**Exercise:** The result should be every line of the listing that contains "Change".

**Given records:**

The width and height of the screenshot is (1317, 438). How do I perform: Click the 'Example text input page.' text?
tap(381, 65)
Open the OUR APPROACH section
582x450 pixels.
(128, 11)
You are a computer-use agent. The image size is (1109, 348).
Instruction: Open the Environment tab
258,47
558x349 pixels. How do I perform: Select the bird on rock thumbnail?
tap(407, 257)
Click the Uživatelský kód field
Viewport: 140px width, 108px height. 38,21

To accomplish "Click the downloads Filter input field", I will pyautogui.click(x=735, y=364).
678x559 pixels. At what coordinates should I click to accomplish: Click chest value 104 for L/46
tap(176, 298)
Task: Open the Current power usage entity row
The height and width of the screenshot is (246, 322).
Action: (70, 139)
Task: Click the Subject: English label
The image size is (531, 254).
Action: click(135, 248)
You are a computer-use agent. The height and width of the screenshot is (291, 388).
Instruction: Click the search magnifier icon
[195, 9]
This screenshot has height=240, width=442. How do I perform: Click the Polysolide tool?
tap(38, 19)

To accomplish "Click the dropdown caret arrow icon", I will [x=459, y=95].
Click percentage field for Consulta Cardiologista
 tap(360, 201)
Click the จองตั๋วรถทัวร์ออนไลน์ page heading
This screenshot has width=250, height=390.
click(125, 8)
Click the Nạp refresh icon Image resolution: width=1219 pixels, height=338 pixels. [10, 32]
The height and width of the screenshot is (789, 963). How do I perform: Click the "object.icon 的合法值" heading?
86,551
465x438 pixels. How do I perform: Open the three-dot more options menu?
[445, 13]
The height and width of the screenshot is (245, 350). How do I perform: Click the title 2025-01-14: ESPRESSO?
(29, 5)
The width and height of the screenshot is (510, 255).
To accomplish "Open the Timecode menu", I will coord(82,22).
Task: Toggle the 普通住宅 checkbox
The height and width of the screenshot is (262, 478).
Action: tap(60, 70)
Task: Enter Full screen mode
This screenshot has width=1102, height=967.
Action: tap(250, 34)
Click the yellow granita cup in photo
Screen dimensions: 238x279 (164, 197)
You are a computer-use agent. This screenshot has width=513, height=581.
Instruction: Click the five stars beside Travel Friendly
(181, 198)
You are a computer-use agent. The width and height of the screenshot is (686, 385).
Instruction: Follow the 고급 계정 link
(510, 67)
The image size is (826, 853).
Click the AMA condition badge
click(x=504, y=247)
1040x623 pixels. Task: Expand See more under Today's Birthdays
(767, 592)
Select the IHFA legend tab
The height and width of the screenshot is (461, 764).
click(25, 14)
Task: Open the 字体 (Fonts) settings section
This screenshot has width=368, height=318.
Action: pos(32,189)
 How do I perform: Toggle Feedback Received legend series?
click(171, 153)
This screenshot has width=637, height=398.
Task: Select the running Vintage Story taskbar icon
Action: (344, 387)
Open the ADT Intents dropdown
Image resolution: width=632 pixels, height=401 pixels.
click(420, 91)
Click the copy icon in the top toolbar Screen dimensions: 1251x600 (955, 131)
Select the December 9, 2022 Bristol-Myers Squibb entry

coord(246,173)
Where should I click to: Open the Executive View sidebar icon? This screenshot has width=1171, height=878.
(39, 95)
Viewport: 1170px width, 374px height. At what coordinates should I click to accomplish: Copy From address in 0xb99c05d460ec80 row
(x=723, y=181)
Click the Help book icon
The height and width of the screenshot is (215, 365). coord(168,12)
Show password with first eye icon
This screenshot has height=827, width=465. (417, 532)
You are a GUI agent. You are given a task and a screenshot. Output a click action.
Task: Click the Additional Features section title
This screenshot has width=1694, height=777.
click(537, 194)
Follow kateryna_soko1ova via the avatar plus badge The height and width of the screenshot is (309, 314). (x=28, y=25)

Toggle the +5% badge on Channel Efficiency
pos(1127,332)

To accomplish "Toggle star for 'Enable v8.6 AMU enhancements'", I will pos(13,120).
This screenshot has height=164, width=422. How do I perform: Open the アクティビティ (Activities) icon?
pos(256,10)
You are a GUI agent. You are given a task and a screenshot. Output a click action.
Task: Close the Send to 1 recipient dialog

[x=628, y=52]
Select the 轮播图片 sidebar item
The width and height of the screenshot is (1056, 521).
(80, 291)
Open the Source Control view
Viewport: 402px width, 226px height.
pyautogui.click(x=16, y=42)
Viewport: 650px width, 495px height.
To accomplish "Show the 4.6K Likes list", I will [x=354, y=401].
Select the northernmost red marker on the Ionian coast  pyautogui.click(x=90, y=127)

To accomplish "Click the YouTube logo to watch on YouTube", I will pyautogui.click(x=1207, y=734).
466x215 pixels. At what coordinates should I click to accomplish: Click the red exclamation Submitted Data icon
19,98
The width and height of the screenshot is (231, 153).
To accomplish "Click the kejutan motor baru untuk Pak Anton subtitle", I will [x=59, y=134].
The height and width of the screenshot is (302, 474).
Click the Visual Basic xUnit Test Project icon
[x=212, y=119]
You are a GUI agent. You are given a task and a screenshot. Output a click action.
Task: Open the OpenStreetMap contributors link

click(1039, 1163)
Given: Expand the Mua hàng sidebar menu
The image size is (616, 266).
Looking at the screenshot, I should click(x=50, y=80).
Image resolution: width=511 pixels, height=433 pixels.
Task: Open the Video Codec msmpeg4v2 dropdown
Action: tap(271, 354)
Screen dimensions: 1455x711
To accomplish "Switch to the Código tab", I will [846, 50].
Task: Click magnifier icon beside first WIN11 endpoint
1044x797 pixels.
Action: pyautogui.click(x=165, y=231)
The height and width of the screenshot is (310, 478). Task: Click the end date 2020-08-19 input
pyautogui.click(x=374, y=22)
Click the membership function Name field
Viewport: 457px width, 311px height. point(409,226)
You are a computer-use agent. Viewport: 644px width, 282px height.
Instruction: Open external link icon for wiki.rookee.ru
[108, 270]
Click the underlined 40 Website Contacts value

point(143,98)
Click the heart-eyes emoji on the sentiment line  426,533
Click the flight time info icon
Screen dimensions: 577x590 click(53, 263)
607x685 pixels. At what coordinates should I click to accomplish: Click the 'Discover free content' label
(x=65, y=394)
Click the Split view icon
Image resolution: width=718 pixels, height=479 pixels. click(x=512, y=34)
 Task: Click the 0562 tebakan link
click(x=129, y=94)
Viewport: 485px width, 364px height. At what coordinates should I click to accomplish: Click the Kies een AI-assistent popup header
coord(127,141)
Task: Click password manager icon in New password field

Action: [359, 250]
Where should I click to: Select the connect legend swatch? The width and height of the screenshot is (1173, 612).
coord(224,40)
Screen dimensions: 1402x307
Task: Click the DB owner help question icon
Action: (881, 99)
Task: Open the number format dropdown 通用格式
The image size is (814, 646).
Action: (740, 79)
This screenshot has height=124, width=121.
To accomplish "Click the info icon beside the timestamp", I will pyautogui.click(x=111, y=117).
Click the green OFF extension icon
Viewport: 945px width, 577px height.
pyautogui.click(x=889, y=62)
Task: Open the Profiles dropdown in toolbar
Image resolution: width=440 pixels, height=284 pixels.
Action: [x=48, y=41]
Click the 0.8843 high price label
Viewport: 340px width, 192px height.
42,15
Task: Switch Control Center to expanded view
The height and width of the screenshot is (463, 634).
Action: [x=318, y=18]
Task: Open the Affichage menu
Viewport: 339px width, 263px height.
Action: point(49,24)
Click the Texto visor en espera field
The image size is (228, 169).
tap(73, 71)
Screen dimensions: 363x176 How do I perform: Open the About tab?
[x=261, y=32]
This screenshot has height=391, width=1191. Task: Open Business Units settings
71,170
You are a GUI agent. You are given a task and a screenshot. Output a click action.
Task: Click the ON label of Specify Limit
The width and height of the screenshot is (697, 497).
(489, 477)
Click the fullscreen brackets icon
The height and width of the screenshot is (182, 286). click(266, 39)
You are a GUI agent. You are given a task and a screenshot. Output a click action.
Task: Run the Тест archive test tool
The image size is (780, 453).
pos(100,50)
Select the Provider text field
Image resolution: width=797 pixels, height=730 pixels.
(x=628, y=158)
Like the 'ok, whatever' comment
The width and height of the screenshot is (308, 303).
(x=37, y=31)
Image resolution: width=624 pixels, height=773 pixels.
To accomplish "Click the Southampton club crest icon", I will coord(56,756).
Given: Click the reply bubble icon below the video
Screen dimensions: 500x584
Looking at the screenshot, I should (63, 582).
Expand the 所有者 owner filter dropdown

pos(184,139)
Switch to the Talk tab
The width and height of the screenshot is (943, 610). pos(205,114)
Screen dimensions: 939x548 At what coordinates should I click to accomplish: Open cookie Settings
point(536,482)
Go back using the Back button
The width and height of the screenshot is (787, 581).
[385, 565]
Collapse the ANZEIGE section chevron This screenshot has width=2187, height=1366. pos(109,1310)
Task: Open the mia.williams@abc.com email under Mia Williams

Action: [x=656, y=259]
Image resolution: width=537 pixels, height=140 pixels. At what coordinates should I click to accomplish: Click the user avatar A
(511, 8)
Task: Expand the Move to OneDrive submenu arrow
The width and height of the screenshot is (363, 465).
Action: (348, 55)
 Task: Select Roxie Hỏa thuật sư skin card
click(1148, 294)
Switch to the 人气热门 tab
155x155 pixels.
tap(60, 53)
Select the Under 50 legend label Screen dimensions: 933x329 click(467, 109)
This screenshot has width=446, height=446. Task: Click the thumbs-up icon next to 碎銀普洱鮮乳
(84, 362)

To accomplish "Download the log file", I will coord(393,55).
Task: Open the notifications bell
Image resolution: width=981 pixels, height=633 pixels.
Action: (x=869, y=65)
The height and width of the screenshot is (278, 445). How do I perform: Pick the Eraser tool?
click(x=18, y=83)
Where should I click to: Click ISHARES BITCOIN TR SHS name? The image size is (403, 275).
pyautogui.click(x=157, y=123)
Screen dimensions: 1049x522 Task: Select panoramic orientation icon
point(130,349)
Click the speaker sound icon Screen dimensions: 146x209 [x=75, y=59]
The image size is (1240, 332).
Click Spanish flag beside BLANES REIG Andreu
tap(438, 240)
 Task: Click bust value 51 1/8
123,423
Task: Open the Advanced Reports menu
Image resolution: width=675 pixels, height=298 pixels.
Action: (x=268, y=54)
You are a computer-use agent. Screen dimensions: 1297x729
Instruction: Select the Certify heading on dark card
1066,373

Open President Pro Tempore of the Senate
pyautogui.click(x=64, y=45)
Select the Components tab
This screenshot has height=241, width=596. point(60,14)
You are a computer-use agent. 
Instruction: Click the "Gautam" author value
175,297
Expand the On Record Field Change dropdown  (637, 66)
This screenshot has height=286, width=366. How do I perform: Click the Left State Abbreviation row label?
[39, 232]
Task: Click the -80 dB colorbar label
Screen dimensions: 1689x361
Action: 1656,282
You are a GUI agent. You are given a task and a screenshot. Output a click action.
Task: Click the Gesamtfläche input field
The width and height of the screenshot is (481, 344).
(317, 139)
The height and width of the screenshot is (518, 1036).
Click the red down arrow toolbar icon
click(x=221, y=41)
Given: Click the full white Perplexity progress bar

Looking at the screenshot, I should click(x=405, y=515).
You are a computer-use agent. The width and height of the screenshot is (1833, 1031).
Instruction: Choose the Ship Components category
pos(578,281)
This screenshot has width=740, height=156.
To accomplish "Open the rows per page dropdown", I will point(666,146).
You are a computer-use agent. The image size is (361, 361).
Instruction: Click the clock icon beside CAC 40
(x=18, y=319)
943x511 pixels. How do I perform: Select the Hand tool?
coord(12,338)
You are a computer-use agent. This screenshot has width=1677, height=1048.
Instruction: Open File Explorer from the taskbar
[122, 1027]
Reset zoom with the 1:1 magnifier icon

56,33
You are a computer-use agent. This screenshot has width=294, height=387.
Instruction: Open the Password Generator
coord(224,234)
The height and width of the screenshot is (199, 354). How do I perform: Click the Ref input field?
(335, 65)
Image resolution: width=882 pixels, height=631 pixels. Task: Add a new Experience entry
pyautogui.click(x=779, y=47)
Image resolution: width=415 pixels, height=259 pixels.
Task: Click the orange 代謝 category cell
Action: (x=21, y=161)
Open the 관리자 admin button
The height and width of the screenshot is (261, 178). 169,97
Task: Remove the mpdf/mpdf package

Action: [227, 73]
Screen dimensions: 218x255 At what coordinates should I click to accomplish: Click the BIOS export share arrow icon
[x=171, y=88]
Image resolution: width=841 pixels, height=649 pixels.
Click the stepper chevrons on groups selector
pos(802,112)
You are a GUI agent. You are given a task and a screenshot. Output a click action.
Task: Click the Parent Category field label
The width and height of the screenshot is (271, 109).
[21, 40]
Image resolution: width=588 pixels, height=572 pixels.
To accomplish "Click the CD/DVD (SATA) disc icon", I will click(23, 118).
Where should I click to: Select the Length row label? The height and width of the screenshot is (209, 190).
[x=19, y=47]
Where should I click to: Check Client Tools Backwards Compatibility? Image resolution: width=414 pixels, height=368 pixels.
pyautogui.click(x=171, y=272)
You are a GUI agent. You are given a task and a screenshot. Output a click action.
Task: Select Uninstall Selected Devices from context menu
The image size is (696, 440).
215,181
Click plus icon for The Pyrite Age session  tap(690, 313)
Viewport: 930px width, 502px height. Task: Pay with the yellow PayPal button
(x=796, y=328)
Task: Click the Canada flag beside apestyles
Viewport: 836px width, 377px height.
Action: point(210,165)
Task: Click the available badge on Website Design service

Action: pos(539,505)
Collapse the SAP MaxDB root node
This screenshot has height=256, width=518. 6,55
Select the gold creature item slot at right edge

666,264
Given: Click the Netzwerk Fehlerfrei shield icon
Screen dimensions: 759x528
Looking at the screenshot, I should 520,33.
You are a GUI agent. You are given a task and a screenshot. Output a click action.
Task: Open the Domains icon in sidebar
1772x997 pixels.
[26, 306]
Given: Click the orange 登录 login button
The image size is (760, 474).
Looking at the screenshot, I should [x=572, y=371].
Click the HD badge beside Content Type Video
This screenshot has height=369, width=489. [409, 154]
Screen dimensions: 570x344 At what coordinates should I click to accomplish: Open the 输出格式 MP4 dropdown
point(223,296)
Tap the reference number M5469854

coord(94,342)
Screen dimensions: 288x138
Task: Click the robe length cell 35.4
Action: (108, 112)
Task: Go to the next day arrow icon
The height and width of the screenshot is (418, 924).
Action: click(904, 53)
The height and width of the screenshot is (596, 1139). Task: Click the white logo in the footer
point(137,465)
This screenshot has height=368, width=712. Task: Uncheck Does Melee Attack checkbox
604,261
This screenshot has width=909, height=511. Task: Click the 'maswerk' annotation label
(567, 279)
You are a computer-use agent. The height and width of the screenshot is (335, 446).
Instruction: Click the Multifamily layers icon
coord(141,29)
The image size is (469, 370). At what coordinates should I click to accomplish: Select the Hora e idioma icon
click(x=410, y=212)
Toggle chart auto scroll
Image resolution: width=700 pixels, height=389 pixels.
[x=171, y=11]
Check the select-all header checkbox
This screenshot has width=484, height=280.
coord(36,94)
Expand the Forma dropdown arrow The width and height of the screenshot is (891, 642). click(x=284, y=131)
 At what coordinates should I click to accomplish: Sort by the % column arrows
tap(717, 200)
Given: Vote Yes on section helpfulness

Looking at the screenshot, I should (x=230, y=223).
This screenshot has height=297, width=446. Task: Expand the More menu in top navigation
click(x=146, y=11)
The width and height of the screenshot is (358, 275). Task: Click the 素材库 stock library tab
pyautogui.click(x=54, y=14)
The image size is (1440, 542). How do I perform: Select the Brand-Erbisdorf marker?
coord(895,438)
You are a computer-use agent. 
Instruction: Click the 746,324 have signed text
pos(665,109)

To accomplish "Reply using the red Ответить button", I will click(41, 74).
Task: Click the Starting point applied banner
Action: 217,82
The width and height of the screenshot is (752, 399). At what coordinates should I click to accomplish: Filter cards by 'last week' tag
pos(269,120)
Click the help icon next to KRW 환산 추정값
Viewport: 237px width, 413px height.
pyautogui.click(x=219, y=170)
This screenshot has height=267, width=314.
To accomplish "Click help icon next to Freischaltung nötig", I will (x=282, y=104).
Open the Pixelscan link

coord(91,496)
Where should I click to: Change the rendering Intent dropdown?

**Result below:**
Expand the On Record Field Change dropdown  (637, 66)
Where should I click to: Change the rendering Intent dropdown?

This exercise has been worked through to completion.